# Stored entries:
- Opening Delimiter -
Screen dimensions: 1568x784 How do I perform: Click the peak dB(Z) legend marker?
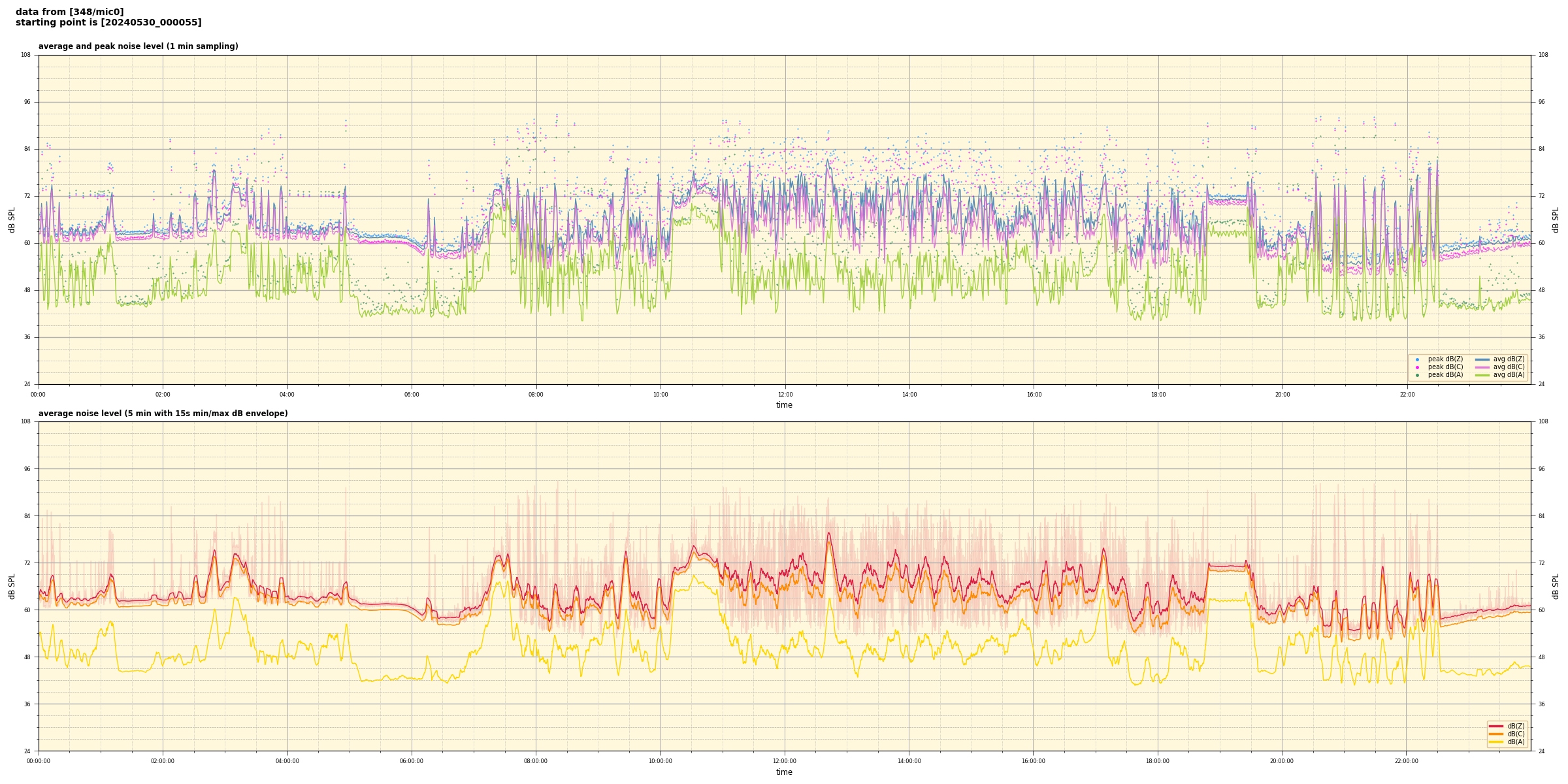coord(1417,359)
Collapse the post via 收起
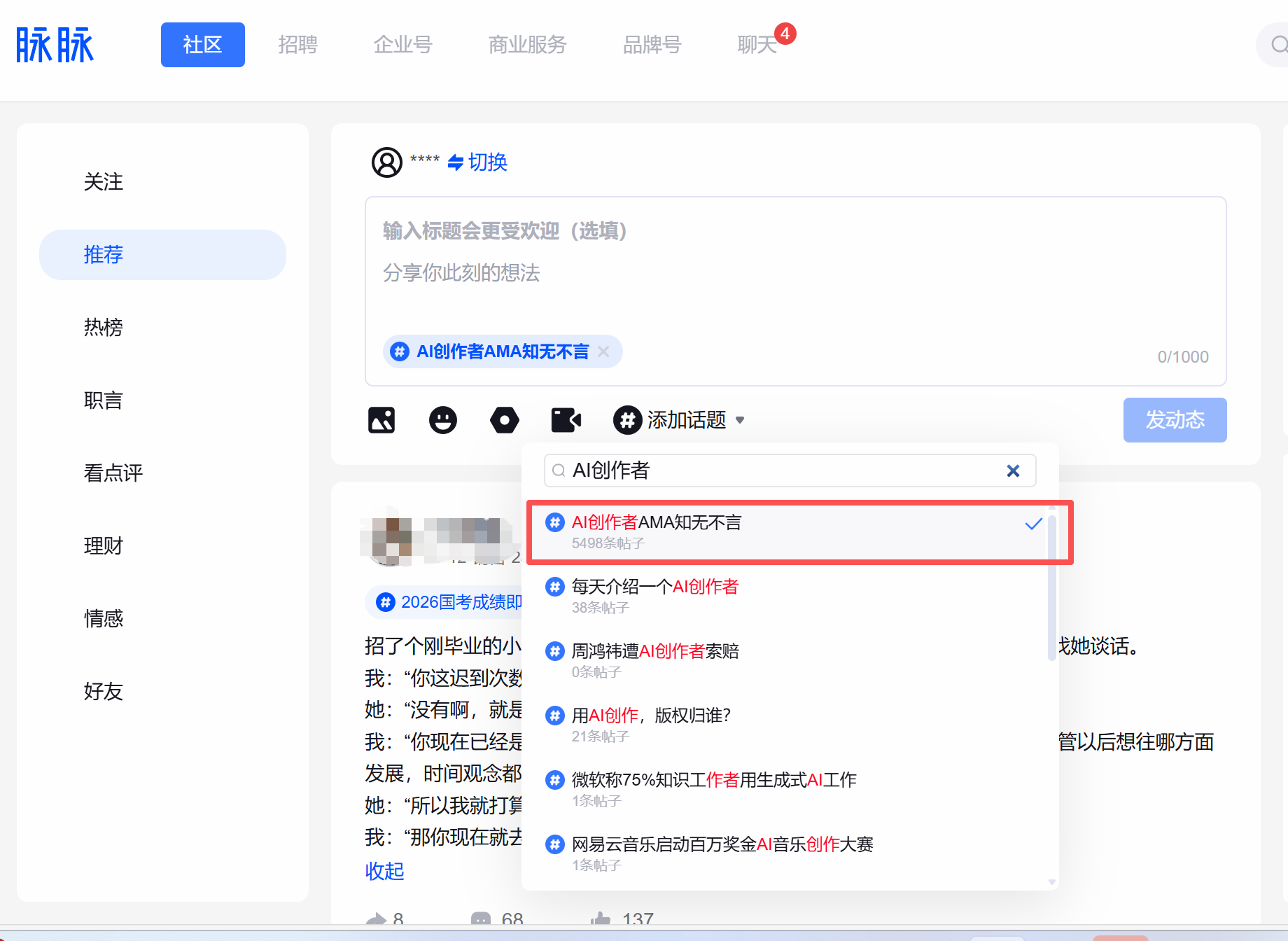Image resolution: width=1288 pixels, height=941 pixels. (384, 872)
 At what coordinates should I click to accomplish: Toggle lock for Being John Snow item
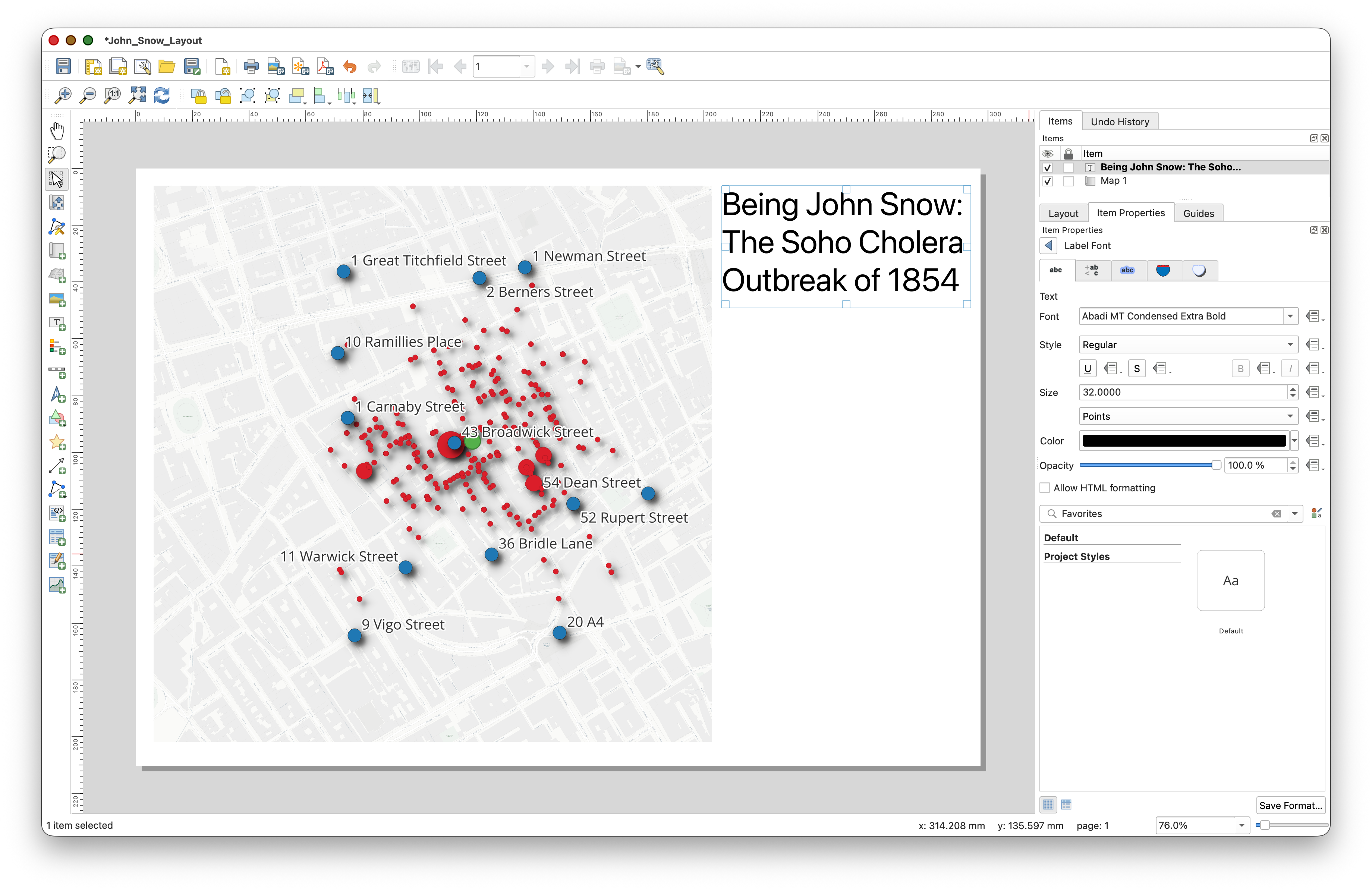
- Closing Delimiter -
# Work task:
Give the preceding data back exactly, minus every picture.

# Finished exercise:
Screen dimensions: 1568x784 How do I perform: Click the peak dB(Z) legend marker?
coord(1417,359)
Collapse the post via 收起
Image resolution: width=1288 pixels, height=941 pixels. (384, 872)
 At what coordinates should I click to accomplish: Toggle lock for Being John Snow item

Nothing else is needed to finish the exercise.